Much has been written about why red wines are the perfect match for red meat. From a science perspective, there is the theory that higher levels of tannins in red wine help to release the flavors of the beef by countering and softening the meat’s fat. Another perspective postulates that the salt that seasons the beef that makes red wines taste smoother. Nothing at all in the research seems definitive, which frankly, seems just fine given millennia of history of wine drinking has underscored the complementarity of red wine to red meat.
And so, with summer upon us in the northern hemisphere, this month we feature a curated selection of incredible California red wines to consider when the grill is fired up and you are serving that perfect cut of red meat.
Wooden Valley Vineyards 2021 Saluti
I recently returned to the agrarian and rural placidity of the Suisun Valley where last year, whilst tooling about and doing research, I stumbled upon Wooden Valley Vineyards, a family affair of the Lanza clan dating back nearly a century. I love this place. It feels cozy and unpretentious and elevated, all at the same time. The rusticity of darkly stained wooden buildings greets visitors, as well as an old, perfectly aged pickup truck with two wine barrels set astride the back, which, I was told, once served as the Wooden Valley’s distribution center.
“They are farmers first and foremost,” remarked my affable and knowledgeable guide during my visit in referring to the Lanza family. They are also extremely capable winemakers, growing several Italian varietals that speak to their family heritage (the Primitivo is stellar), as well as more traditionally grown California varietals including Chardonnay, Cabernet Sauvignon, and of course, Petite Sirah, the grape for which Suisun Valley is so highly regarded.

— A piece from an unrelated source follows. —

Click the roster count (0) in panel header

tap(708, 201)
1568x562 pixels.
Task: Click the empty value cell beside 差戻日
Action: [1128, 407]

Wooden Valley’s 2021 Saluti is a bold and velvety blend of 57 percent Cabernet Sauvignon, 30 percent Merlot, and 13 percent Petite Sirah, perfectly concocted for elevating summer grilling. The blend, curated by the “crew” of the vineyard and under the guidance of winemaker Rick Lanza, is described as a “Crew-vée,” – so fun and even further evidence of the unaffected nature of the operation.
On the nose, Saluti is full of bramble notes and freshly ground cocoa nibs. On the palate, a rich and lush mouthfeel is an immediate sensation, with, thanks to the Merlot, delightfully restrained tannins. It is full of tart cherries and ripe blackberries with just a hint of vanilla bean on the long finish. The Petite Sirah creates great structure for this wine and anchors it to Suisun. As soon as I tasted this wine, I wanted a well-marbled, bone-in rib-eye steak, knowing the depth of this blend and a high alcohol content (15.2 percent) would be exceedingly well-suited to the rich, charred cut of beef.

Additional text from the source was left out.